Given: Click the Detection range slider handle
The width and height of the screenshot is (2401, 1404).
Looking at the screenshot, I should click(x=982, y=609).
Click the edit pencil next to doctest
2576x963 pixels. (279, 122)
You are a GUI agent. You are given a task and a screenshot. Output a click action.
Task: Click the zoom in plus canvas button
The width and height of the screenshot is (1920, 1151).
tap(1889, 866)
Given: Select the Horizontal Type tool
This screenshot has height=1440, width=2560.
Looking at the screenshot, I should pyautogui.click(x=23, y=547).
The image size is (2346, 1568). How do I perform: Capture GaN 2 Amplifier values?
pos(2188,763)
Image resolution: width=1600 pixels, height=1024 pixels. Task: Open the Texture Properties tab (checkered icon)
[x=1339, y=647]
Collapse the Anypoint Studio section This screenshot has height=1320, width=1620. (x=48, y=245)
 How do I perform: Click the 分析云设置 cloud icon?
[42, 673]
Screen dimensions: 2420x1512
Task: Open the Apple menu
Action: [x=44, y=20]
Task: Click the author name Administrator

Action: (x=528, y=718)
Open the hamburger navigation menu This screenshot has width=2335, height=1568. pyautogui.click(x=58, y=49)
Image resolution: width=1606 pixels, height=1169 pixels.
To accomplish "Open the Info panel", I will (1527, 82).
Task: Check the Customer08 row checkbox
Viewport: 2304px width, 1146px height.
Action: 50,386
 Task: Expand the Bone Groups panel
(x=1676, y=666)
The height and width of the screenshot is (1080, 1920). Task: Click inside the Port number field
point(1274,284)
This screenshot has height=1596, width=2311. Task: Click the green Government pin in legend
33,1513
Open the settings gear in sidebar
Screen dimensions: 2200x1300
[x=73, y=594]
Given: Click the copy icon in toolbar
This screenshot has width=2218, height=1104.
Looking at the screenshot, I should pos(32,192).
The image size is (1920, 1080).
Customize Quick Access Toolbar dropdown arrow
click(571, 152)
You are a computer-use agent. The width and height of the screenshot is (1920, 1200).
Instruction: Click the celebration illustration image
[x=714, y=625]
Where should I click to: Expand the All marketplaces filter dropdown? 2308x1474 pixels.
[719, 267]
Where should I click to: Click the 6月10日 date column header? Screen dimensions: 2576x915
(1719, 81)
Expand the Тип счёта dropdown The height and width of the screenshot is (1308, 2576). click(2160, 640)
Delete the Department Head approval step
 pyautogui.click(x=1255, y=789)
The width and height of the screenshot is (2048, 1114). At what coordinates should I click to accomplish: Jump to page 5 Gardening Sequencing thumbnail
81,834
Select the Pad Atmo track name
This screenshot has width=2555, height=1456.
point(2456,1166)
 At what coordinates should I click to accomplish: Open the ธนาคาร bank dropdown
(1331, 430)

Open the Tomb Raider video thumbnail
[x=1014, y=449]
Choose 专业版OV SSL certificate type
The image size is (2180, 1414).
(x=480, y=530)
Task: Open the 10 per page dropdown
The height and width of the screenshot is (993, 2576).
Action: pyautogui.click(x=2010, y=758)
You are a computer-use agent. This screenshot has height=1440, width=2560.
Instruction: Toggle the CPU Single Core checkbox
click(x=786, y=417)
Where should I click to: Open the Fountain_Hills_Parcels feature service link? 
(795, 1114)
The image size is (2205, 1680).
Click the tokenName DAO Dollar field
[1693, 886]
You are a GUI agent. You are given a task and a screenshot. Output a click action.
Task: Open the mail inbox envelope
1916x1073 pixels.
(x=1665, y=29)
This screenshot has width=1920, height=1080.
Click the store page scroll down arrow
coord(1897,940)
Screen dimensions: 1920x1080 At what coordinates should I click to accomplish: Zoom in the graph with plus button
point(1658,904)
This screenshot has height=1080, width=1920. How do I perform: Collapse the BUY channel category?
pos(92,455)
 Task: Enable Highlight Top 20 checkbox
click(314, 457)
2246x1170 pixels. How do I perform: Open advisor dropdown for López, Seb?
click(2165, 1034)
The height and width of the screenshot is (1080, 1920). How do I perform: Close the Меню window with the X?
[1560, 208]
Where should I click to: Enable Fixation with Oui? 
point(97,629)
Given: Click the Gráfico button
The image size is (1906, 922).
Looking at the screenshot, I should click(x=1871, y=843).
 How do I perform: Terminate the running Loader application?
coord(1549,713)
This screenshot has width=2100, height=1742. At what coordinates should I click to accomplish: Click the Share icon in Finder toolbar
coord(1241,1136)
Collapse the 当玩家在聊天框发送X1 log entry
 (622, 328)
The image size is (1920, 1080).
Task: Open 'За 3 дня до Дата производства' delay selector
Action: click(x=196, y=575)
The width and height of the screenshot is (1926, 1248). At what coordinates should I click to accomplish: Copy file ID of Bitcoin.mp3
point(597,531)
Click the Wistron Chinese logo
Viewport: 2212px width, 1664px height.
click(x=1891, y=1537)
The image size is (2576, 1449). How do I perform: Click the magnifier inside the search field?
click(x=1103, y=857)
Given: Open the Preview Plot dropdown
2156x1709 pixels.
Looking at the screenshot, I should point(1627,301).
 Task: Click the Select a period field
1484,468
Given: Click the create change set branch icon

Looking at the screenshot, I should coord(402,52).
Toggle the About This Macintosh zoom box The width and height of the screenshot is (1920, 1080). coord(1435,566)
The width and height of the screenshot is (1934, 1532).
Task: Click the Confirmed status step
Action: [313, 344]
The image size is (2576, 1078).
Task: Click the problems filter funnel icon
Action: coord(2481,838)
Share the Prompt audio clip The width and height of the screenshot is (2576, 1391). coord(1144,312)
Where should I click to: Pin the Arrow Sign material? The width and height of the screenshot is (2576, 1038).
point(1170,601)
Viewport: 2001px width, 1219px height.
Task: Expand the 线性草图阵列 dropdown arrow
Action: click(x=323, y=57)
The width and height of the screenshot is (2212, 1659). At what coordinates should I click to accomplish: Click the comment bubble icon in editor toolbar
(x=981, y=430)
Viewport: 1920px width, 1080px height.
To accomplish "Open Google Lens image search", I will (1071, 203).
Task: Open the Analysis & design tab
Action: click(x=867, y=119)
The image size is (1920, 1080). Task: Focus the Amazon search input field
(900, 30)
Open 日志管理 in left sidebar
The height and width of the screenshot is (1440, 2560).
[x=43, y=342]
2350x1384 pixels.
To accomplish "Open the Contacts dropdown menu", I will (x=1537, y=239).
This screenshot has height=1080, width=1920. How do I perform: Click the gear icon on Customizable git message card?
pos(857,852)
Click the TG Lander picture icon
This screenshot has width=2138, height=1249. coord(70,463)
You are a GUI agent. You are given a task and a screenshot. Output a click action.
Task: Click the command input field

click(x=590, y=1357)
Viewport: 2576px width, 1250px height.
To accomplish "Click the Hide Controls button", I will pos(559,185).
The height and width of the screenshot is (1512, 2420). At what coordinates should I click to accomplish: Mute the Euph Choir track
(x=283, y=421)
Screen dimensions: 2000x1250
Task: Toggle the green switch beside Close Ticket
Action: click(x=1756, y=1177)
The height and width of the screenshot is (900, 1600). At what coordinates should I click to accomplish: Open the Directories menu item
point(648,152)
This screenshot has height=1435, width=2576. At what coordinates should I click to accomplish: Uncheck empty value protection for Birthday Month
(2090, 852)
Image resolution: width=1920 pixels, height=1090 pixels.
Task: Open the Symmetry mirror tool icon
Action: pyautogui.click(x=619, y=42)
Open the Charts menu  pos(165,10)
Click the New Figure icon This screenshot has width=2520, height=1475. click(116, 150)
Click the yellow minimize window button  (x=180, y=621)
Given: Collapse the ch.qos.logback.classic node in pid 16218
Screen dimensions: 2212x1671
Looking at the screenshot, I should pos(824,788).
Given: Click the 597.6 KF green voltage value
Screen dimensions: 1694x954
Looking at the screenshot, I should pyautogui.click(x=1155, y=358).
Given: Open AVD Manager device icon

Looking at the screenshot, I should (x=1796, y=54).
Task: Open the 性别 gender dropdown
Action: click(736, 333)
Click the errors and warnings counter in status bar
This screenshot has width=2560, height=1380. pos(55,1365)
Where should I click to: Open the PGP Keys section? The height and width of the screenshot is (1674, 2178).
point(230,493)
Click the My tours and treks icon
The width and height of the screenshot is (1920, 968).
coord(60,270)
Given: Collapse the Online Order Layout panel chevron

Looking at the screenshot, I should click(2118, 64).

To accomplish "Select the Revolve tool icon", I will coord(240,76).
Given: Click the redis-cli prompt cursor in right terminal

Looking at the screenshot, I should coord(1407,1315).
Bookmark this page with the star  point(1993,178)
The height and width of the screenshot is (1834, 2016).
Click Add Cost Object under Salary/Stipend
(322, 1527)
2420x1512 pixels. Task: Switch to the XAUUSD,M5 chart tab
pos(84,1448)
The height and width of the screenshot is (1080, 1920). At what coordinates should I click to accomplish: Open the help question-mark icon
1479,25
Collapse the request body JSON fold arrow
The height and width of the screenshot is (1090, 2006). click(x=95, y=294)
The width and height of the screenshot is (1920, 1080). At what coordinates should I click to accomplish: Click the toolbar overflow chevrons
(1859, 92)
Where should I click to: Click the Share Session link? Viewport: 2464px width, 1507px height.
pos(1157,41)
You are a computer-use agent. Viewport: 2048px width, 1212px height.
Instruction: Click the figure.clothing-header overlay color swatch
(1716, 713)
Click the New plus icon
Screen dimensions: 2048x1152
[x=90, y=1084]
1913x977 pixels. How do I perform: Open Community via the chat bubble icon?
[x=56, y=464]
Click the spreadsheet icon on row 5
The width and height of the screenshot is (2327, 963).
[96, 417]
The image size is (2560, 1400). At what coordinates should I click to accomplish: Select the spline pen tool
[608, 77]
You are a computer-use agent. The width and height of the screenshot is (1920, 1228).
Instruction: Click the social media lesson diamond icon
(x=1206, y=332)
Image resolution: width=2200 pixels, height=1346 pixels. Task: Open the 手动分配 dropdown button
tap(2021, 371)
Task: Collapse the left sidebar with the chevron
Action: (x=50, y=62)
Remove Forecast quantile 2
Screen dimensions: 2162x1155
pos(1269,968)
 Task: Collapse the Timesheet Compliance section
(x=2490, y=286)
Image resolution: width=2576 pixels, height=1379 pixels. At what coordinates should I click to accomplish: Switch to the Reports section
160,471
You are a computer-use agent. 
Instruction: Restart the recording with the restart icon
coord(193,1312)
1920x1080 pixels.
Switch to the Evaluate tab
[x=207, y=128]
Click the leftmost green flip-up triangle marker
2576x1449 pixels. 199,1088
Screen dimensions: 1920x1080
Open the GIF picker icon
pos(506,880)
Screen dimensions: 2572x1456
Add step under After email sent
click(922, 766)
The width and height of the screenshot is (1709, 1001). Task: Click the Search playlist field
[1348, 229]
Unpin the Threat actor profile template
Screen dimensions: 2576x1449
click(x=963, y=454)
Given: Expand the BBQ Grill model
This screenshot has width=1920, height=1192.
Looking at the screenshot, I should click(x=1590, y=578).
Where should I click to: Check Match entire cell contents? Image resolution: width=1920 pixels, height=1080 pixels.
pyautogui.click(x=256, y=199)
——————
In your answer, include only the lines above starting at the line that holds "The image size is (1920, 1080). Task: Focus" and ending at the line that holds "2350x1384 pixels.", copied exactly.

The image size is (1920, 1080). Task: Focus the Amazon search input field
(900, 30)
Open 日志管理 in left sidebar
The height and width of the screenshot is (1440, 2560).
[x=43, y=342]
2350x1384 pixels.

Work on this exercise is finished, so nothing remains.